Guest blogger Author Shane KP O’Neill shares his fascination and insights on horror.

The Essence of Horror by Shane KP O'Neill

All my life, no other genre in literature or film has interested me, or held my attention, the way the horror genre has. Of course, we all have our individual tastes. Romance will always be the biggest seller, closely followed by thrillers and crime novels, and now the trending fascination of late with BDSM and the Scottish Highlands. We all like what we like and with no disrespect to those who have a preference for anything from the above-mentioned list, little of it is of interest to me.

None of these will ever give me that fear factor, or shock me, or leave me feeling numb. When all the rigours of the day are behind me or if I am finished writing and just wish to relax, I want to pick up a book and experience that rush from being scared before I close my eyes. As a writer of horror, I endeavour to probe and stimulate the darker recesses of your psyches – the amygdala and hypothalamus – and provide the catalysts to detonate those incendiary devices within your minds that manifest themselves in fear.

I have been this way all my life, though indulging my penchant for such things was not so easy for me when I was young, my hurdle being a strict and overzealous mother. Of course, I found my opportunity every Friday night when babysitting my younger sisters, and usually enjoyed a serving or two of the Hammer horror films.
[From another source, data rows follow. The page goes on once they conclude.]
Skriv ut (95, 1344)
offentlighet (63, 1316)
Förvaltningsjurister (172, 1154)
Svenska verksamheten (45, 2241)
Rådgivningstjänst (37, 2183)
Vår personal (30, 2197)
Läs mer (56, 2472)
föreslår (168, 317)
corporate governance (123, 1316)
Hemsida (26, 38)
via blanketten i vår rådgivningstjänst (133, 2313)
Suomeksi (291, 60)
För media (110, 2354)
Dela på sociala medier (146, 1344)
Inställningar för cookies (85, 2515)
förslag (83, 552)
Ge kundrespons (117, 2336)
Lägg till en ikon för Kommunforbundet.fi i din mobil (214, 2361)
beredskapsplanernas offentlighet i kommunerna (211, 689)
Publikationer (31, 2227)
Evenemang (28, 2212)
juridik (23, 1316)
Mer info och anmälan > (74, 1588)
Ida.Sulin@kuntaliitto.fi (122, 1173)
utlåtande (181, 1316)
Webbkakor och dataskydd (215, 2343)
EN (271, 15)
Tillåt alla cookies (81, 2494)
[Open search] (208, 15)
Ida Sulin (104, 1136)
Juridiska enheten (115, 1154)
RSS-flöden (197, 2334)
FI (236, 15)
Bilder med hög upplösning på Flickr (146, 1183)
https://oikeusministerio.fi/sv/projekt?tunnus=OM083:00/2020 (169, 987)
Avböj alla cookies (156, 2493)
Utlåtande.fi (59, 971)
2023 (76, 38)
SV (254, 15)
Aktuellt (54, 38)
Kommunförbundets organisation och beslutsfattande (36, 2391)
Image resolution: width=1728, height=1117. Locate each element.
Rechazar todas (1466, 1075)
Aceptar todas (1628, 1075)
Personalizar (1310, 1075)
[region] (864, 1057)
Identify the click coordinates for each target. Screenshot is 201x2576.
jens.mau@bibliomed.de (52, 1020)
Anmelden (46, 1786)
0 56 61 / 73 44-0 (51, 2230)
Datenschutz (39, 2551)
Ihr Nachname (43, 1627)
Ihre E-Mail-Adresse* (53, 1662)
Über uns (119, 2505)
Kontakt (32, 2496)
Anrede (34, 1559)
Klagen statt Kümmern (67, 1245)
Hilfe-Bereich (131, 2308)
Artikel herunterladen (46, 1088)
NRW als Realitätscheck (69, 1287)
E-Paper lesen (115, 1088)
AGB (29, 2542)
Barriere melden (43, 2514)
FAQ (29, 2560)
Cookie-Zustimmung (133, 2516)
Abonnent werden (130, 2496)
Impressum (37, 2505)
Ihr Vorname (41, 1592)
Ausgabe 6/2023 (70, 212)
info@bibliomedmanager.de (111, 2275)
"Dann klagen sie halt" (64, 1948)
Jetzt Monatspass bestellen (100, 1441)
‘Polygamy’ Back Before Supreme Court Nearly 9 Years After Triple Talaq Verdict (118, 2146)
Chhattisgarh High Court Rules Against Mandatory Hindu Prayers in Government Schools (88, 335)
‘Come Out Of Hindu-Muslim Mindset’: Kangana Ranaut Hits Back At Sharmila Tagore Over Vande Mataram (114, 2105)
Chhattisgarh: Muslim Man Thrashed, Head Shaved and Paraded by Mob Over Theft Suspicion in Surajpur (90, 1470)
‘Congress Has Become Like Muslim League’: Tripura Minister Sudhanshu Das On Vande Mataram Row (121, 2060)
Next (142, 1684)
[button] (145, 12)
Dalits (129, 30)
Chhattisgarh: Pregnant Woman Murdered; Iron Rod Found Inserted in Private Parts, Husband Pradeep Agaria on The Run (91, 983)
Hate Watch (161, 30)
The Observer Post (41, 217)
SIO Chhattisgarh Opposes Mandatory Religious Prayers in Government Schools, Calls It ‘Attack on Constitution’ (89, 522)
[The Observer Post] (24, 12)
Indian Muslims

Those images of the blood-red eyes of Christopher Lee’s Dracula and of all the terrible things Vincent Price’s Dr Phibes did to his hapless victims have never left me. I was quite an innocent pre-adolescent, and these movies often scared the hell out of me, but come the following Friday I would turn off the light and sit there in the dark, waiting to be scared senseless again, every shadow cast on the walls by the images on the TV screen making me more and more nervous. In particular I remember, at age 13, receiving permission from my father to stay up and watch Salem’s Lot, Stephen King’s classic vampire offering. The scene where Danny Glick’s mother awakened in the morgue as a vampire, her hand emerging from under the sheet while Ben Mears frantically built his makeshift crucifix and recited the Lord’s Prayer was one of the defining moments in horror cinema, though Danny Glick himself scratching at Mark Petrie’s bedroom window stayed with me much longer. Nothing has terrified me as much before or since, and I admit I had frequent nightmares for the next decade. Raised a staunch Catholic, I always had a problem with scenes of demonic possession, but still I watched. It was this I craved and, no matter how scared, I had to have more. Clearly the release of glutamate in my brain had become my drug of choice.

Through my teens I began to devour dozens of novels by Stephen King, Dean Koontz, Shaun Hutson, James Herbert, and Robert McCammon. Throughout the 1980’s and 1990’s a steady stream of horror flicks came along to complement the literary horror boom, some of these adapted by from the books of the men listed above.

I found these tiresome after a time. The production teams on these movies became more and more visceral in their attempts to bring shock value. As with most successful formulae that are re-hashed time and time again, they became much of a muchness. The horror was blunt and in your face, but it was not scary. Instead of having nightmares and remembering scenes from these movies when I was alone, or walking some dark country lane, I found myself getting bored and forgetting the majority of what I had seen. The genre had taken on a much more visual aspect and, to me, it was digressing from its principles and from the foundations laid down by the greats of literary and cinematic horror.

At this point, as I immersed myself in my writing, I tried to evaluate the true essence of horror. Over the years I have asked many of my friends what they deem horror to be, and acquired a variety of different answers, though none matched my own idea of how horror should be defined.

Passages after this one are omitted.